Sungguh, penulis sangat berhati-hati mengangkat judul di atas. Alasannya, didasari atas pertimbangan kemanusiaan dan memberikan penegasan bahwa umat Khonghucu benar-benar tidak terlibat pada Partai Komunis Indonesia (PKI), akhirnya pilihan jatuh pada judul tersebut.
Ya, jelas, akan bersinggungan karena tema yang diangkat pun menyangkut Membangun Demokrasi Damai dalam Pilkada 2018 dan Pilpres 2019 Prespektif Agama Islam. Untuk tema yang satu ini tampil sebagai pembicara Prof. Dr. H. Dedi Djubaedi, M.Ag.
Sedangkan tema Membangun Demokrasi Damai dalam Pilkada 2018 dan Pilpres 2019 Prespektif Agama Khonghucu, menampilkan pembicara Kristan. Usai dua mata acara ini, peserta yang kebanyakan berasal dari berbagai provinsi Kantor Wilayah Kementerian Agama (Kemenag) di Tanah Air, melakukan kunjungan ke kantor Majelis Khonghucu Indonesia (MAKIN) Jakarta Barat, Jalan Jembatan Gambang, Bandengan Selatan, Jakarta.
Rombongan diterima Sekretarus Umum MAKIN, Peter Lasmana dan sejumlah pengurus lainnya.

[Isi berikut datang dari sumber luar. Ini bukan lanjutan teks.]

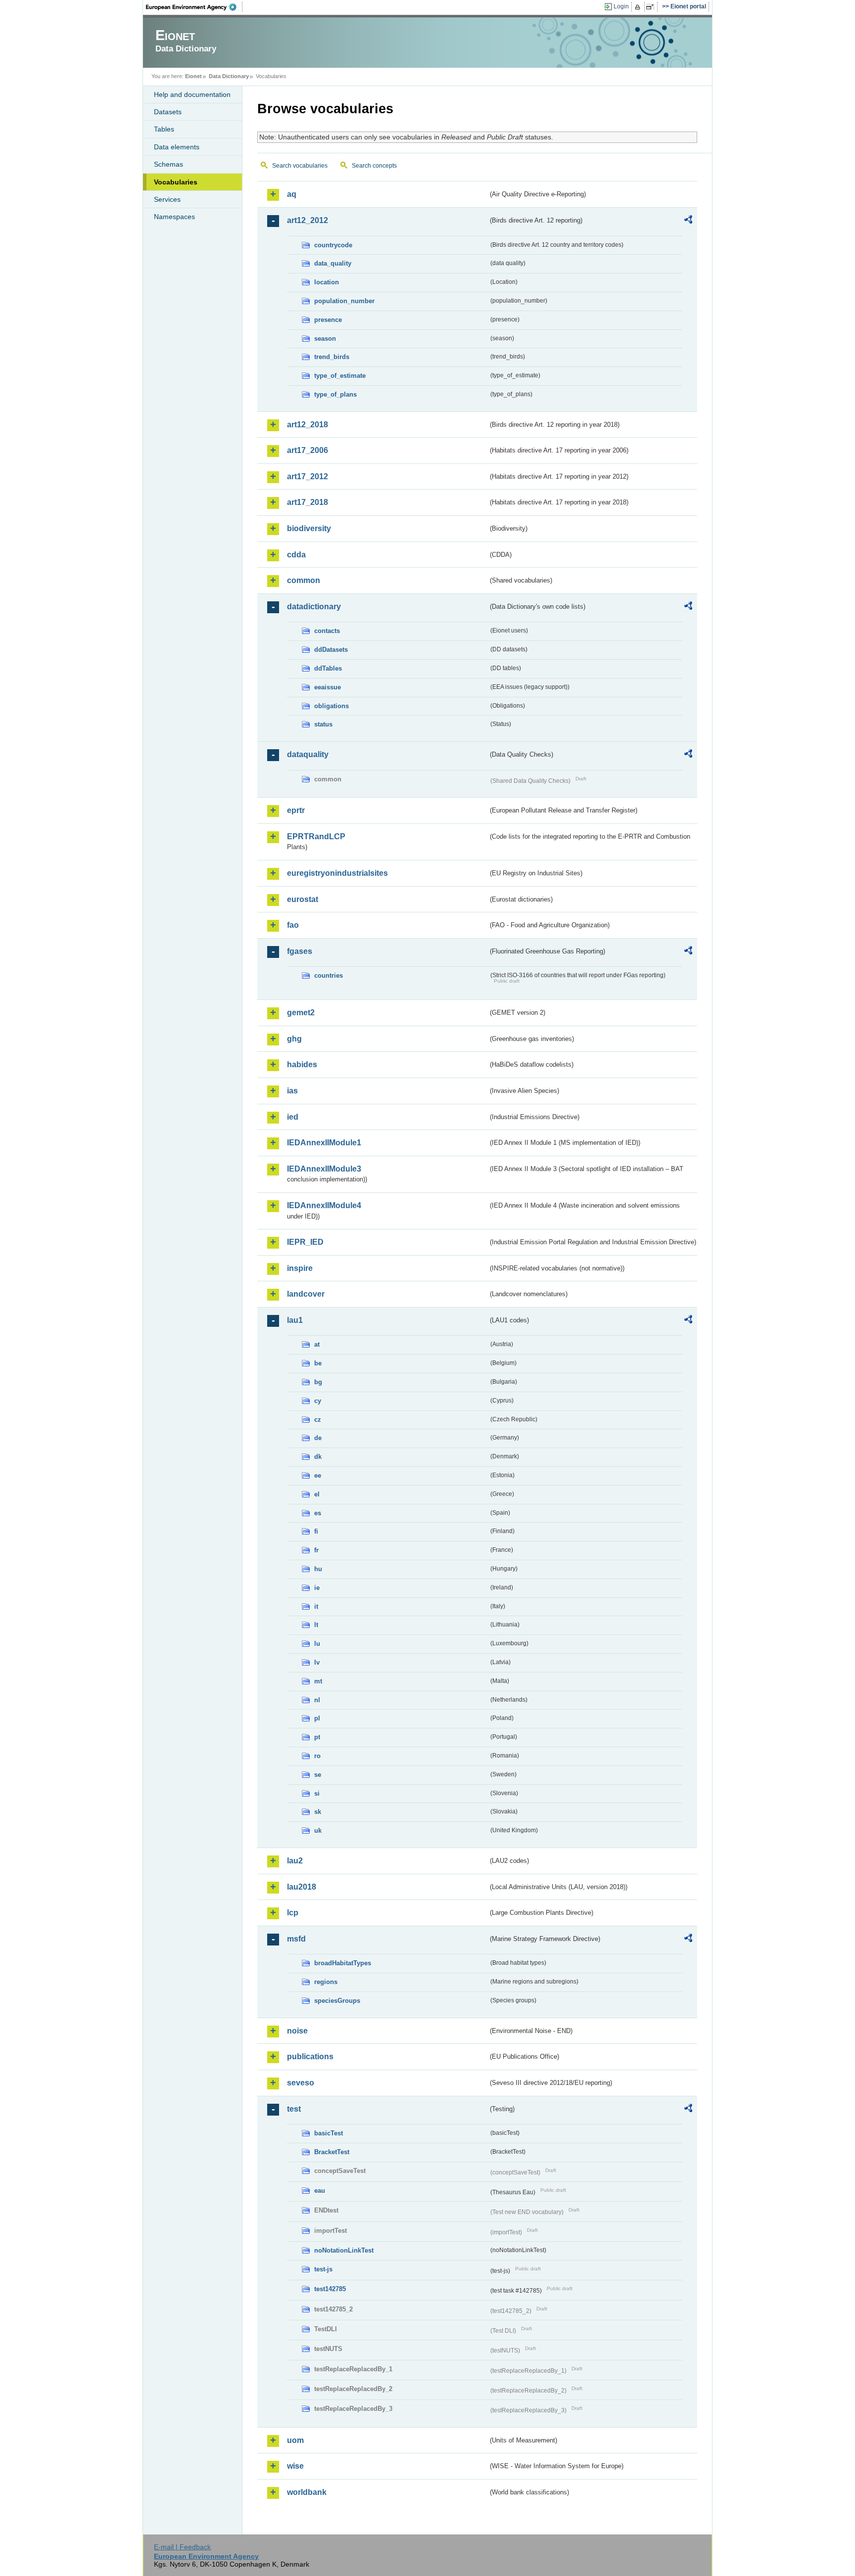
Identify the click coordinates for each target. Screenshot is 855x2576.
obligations (331, 706)
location (326, 282)
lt (316, 1624)
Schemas (168, 164)
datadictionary (314, 606)
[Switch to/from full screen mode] (652, 7)
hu (318, 1569)
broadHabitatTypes (342, 1963)
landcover (306, 1294)
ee (317, 1475)
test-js (323, 2269)
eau (319, 2190)
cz (317, 1419)
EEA (194, 7)
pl (317, 1718)
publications (310, 2056)
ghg (294, 1039)
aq (291, 194)
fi (316, 1531)
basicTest (328, 2133)
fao (293, 925)
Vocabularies (175, 182)
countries (328, 975)
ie (317, 1587)
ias (292, 1090)
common (303, 580)
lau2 (295, 1860)
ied (292, 1117)
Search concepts (374, 166)
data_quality (332, 263)
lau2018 (301, 1887)
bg (318, 1382)
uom (295, 2440)
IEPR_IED (305, 1242)
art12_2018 (307, 424)
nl (317, 1700)
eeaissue (327, 687)
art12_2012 (307, 220)
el (317, 1494)
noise (297, 2031)
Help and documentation (192, 94)
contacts (327, 630)
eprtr (296, 810)
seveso (300, 2083)
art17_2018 (307, 502)
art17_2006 (307, 450)
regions (325, 1982)
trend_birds (331, 357)
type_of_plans (335, 394)
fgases (299, 951)
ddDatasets (331, 649)
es (317, 1513)
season (325, 338)
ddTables (328, 668)
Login (621, 6)
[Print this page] (639, 7)
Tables (164, 129)
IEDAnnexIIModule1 (324, 1142)
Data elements (176, 147)
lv (317, 1662)
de (318, 1438)
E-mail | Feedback (182, 2547)
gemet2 (301, 1012)
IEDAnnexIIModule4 (324, 1205)
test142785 (330, 2289)
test (294, 2109)
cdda (296, 554)
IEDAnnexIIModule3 (324, 1169)
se (317, 1774)
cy (317, 1400)
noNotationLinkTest (344, 2250)
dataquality (308, 754)
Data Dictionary (229, 76)
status (323, 724)
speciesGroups (337, 2000)
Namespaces (174, 217)
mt (318, 1681)
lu (317, 1643)
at (317, 1344)
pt (317, 1737)
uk (318, 1830)
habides (302, 1064)
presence (328, 319)
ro (317, 1756)
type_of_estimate (340, 375)
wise (295, 2466)
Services (167, 199)
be (318, 1363)
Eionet (193, 76)
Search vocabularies (300, 166)
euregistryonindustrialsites (337, 873)
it (316, 1606)
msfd (296, 1939)
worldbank (307, 2492)
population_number (344, 301)
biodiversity (309, 528)
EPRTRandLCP (316, 836)
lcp (292, 1912)
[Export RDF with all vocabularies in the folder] (688, 221)
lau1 (295, 1320)
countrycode (333, 245)
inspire (300, 1268)
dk (318, 1456)
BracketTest (331, 2152)
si (317, 1793)
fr (316, 1550)
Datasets (168, 112)
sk (317, 1811)
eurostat (302, 899)
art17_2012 (307, 476)
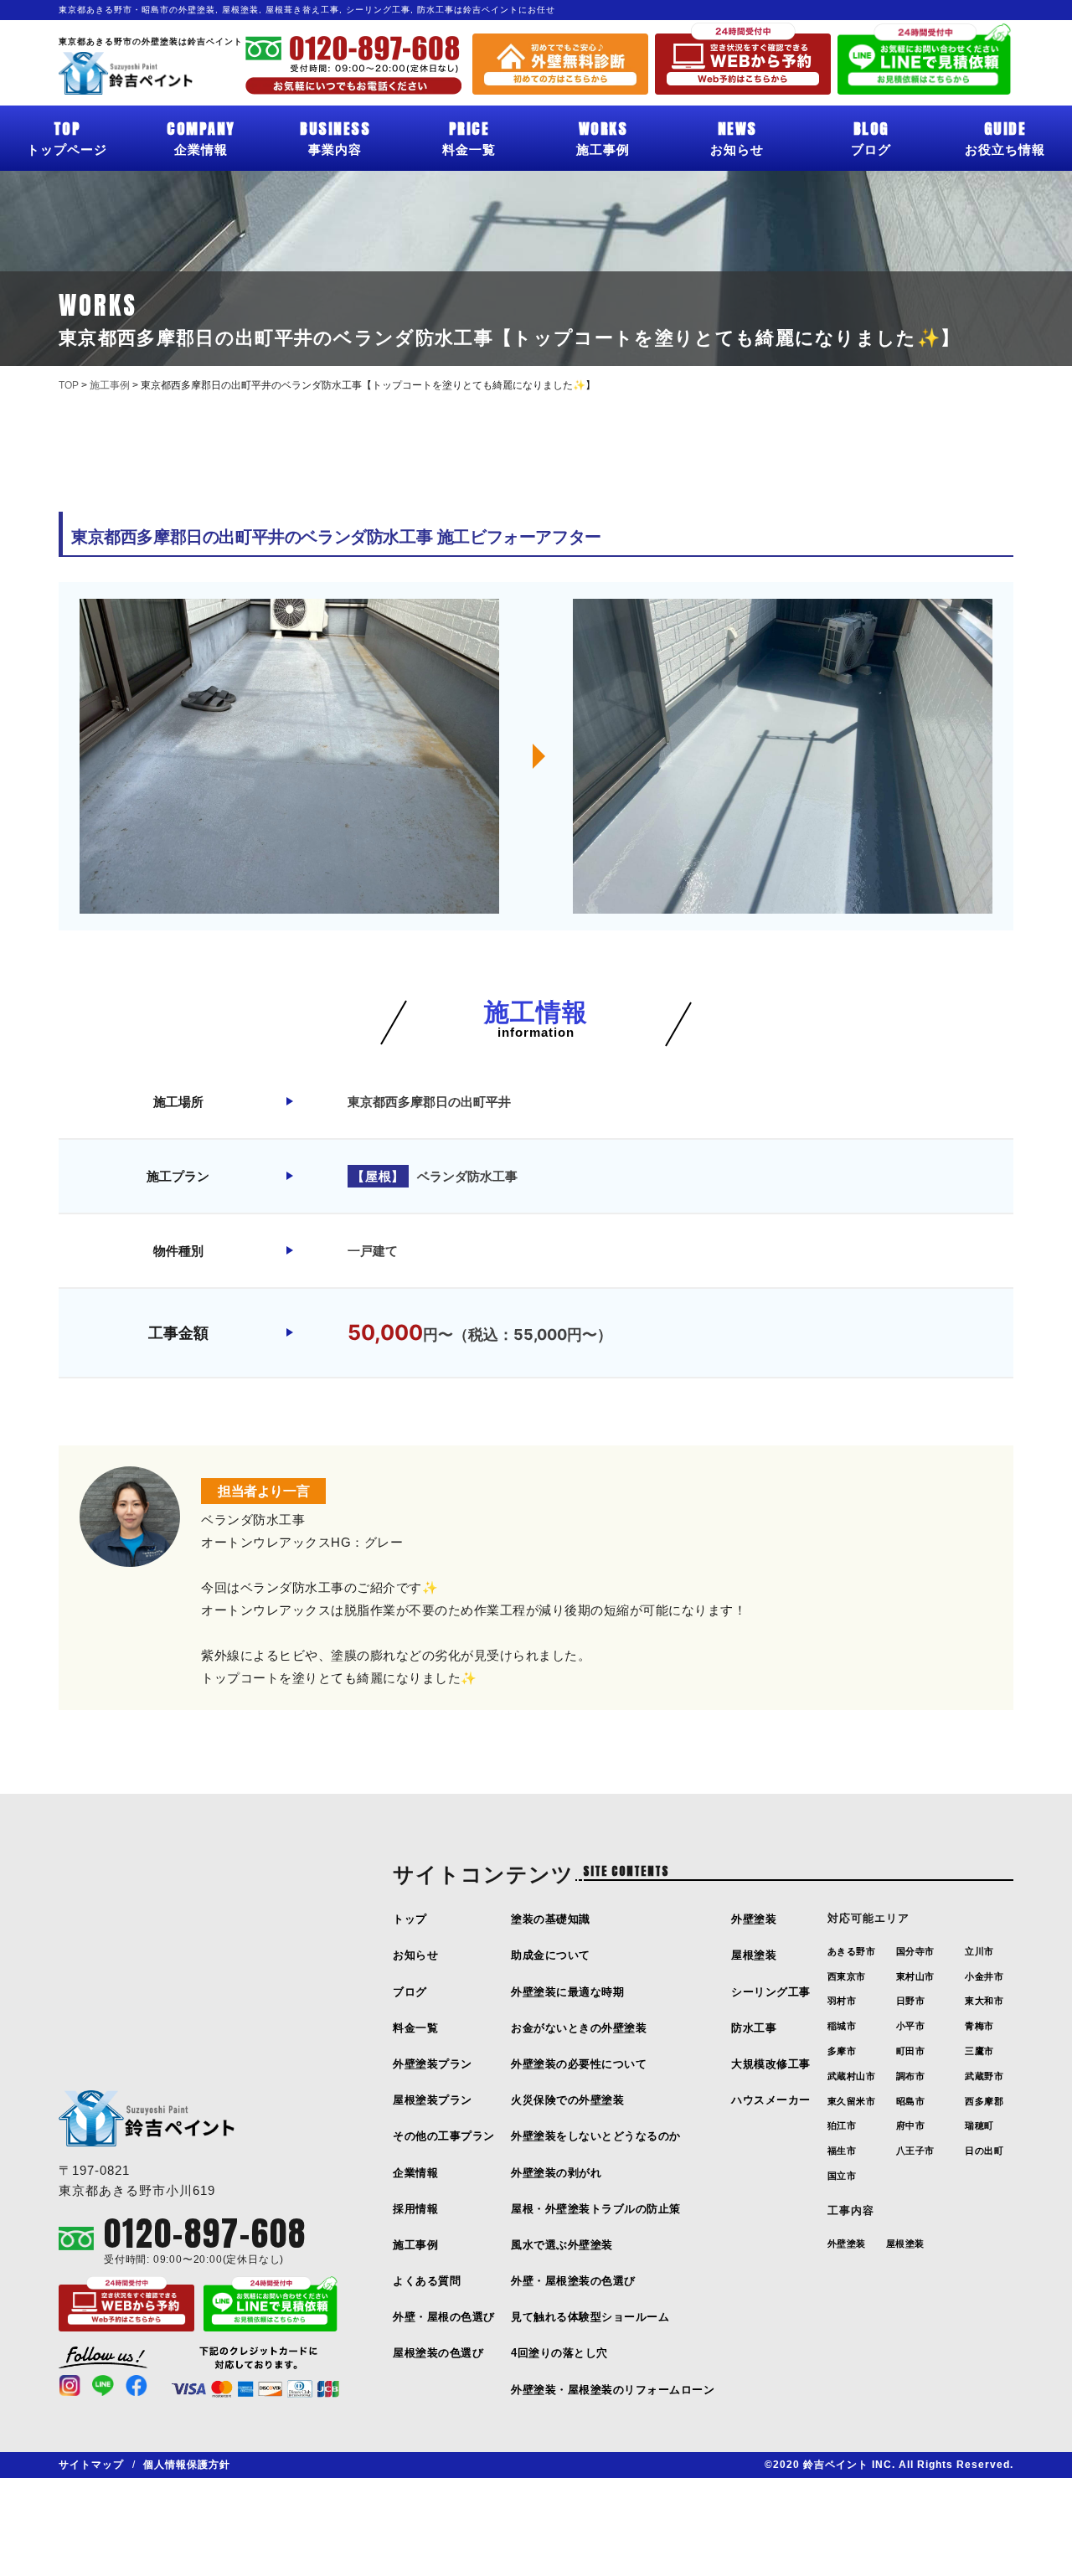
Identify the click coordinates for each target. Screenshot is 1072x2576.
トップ (410, 1919)
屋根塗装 (753, 1955)
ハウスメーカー (771, 2100)
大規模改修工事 (771, 2064)
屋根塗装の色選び (438, 2353)
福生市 (842, 2151)
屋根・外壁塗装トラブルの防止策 (596, 2208)
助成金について (550, 1955)
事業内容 (335, 136)
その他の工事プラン (444, 2136)
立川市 (979, 1951)
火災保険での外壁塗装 (567, 2100)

Menariknya, sepanjang diskusi berlangsung, peserta pada acara tersebut belum banyak memahami Khonghucu sebagai agama. Dan, kebanyakan peserta memandang Khonghucu sebagai kebudayaan yang melaksanakan ritual-ritual pada waktu tertentu dan disaksikan orang banyak.
Untuk membicarakan Khonghucu memang harus memahami ajaran Confucius. Dan sebelum konsep demokrasi dipraktikkan di negara-kota Yunani dan Athena, di satu abad lalu, di China, telah ada suatu konsep tentang negara, pemerintahan, rakyat yang diajarkan oleh Confucius. Ajaran utama Confucius --yang terdapat dalam Kitab Lun Yu-- tertuju pada manusia.
Pada intinya Confucius menekankan bahwa kodrat manusia tak terpisahkan dari alam semesta. Alam semesta diselidiki oleh manusia bukan untuk dikuasai, melainkan untuk dipahami hubungannya dengan diri manusia. Yang penting bukanlah menguasai alam, tetapi menguasai manusia agar tindakannya sesuai dengan alam. Manusia harus berhubungan dengan alam secara indah dan harmonis.
Penulis tidak bermaksud membahas panjang lebar tentang agama ini, karena tidak punya kompetensi di bidang itu. Namun yang jelas, agama ini berasal dari Negeri China. Sudah tentu orang-orang China atau Tionghoa yang datang ke Indonesia, ratusan tahun lalu, memiliki ikatan emosional dengan tanah leluhurnya.
Sayangnya, ketika komunis lahir di negeri tirai bambu itu, orang-orang Tionghoa di Tanah Air diberi stigma sebagai pengikut PKI. Itu terjadi lantaran kepentingan politik saat pemindahan kekuasaan dari Orde Lama ke Orde Baru. Sejak itu, pemeluk Khonghucu merasa tertekan selama puluhan tahun.